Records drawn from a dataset
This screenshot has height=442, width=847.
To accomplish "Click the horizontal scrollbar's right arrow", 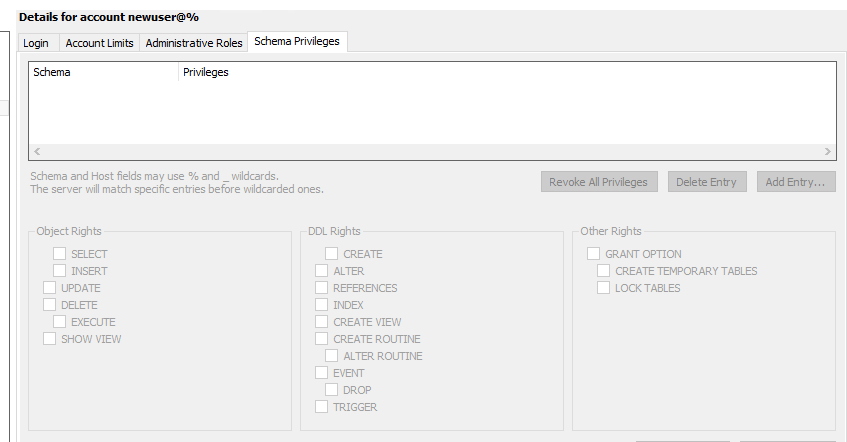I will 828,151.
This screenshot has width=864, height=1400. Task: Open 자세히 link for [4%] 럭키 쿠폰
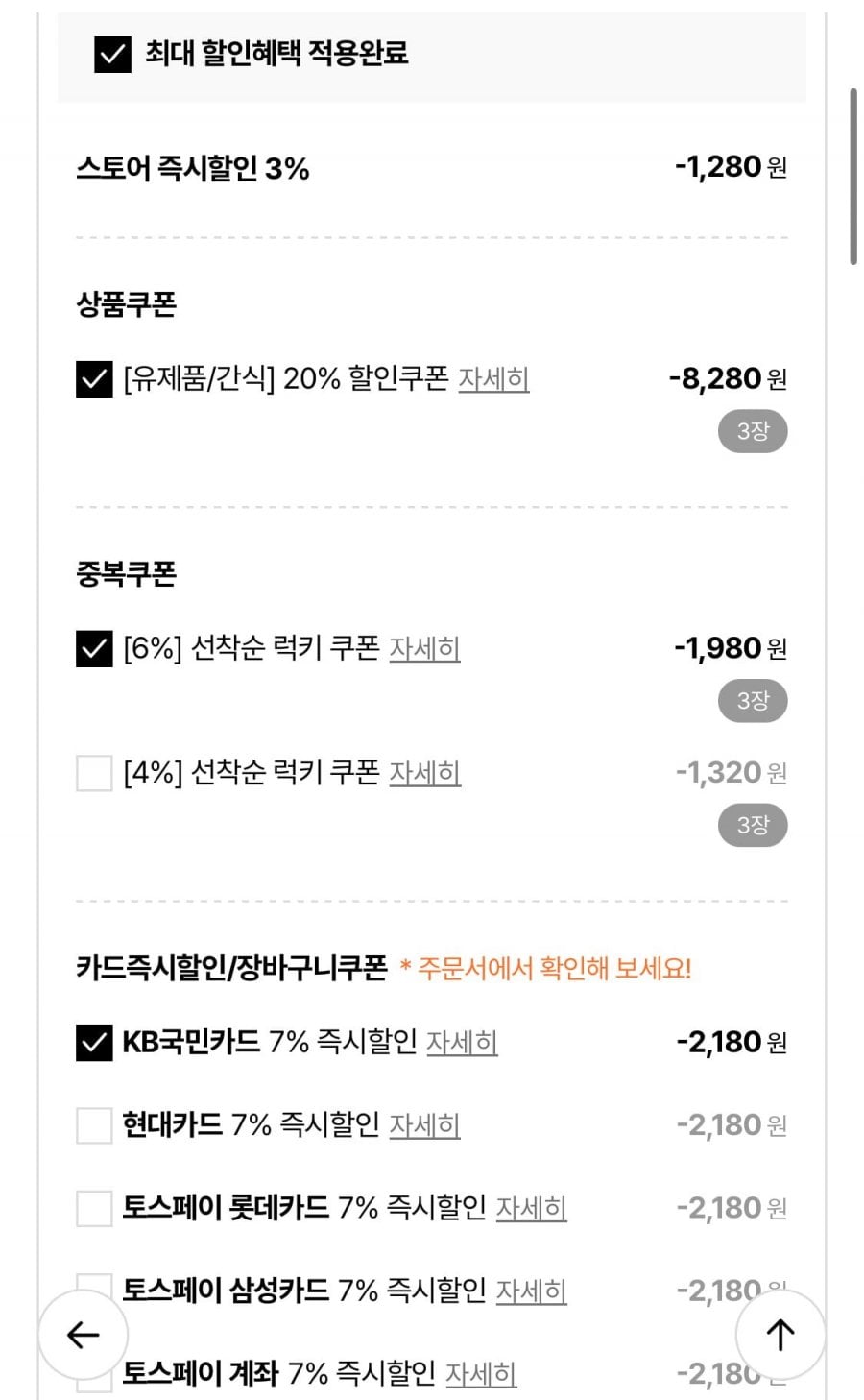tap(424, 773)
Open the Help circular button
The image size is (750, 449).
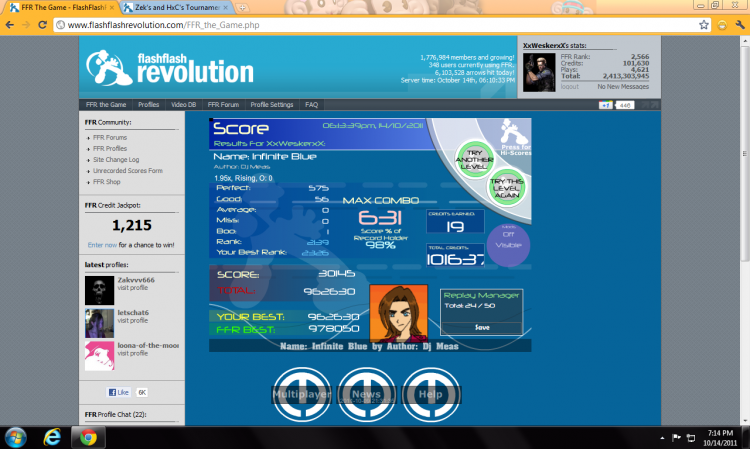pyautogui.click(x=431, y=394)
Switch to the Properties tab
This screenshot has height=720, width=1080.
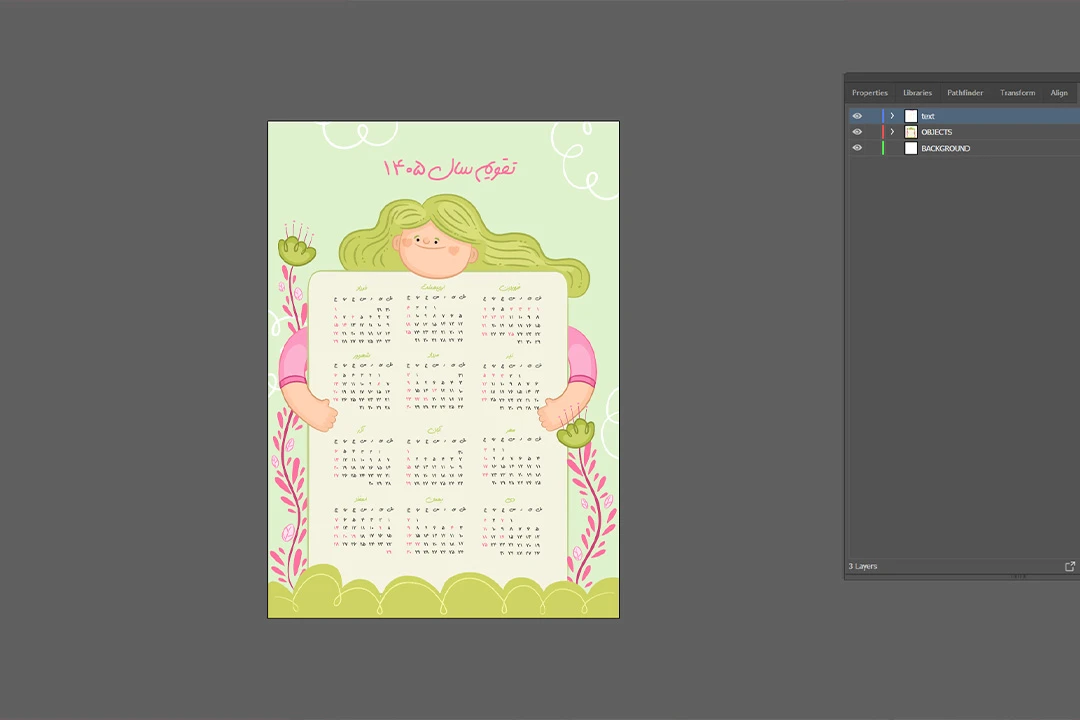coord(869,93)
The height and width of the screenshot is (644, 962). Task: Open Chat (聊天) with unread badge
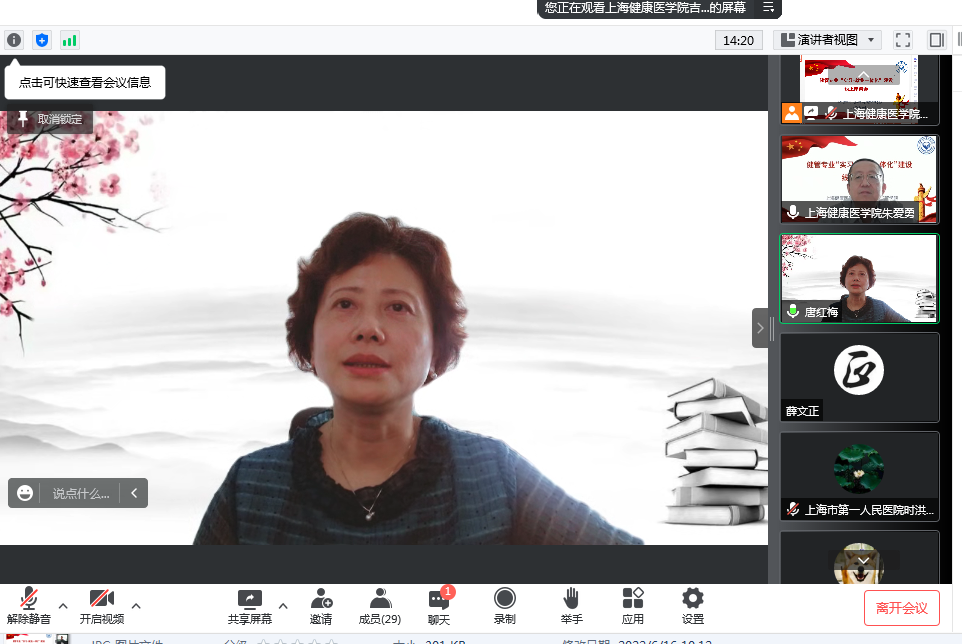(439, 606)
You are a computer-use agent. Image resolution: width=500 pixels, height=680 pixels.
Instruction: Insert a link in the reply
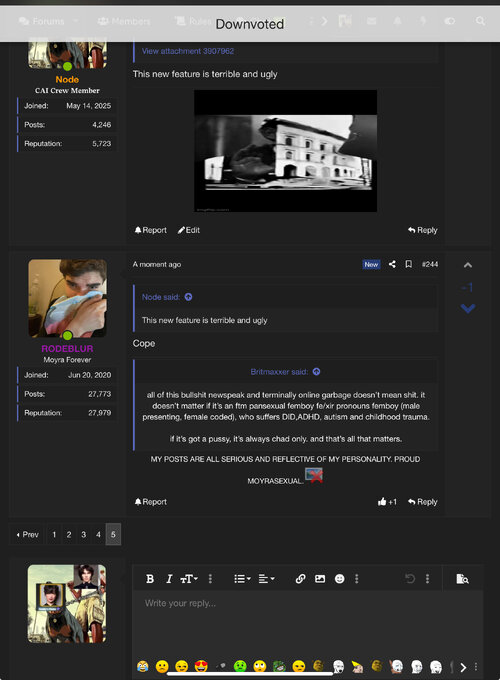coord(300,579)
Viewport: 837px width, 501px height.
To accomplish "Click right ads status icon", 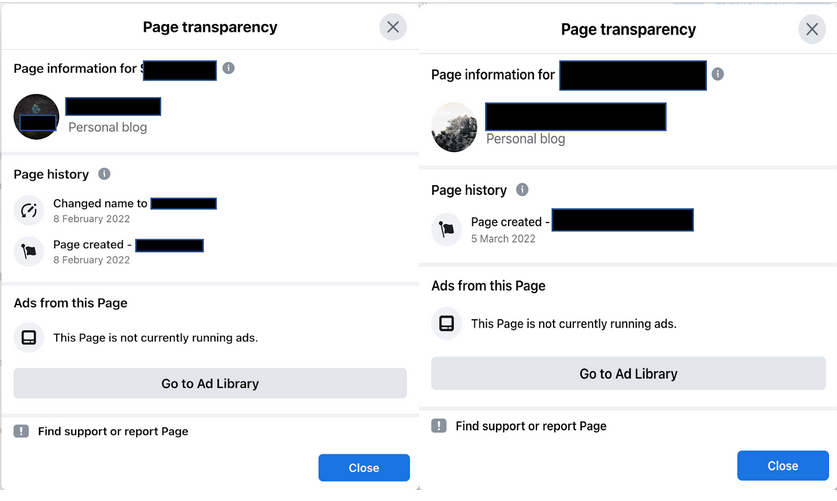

Task details:
Start with the line that holds "This screenshot has height=720, width=1080." and retype each line through the last one in the data, exactly and without pictures.

Final answer:
This screenshot has height=720, width=1080.
coord(869,93)
The height and width of the screenshot is (644, 962). Task: Open Chat (聊天) with unread badge
(439, 606)
You are a computer-use agent. Image resolution: width=500 pixels, height=680 pixels.
Instruction: Insert a link in the reply
coord(300,579)
Viewport: 837px width, 501px height.
To accomplish "Click right ads status icon", 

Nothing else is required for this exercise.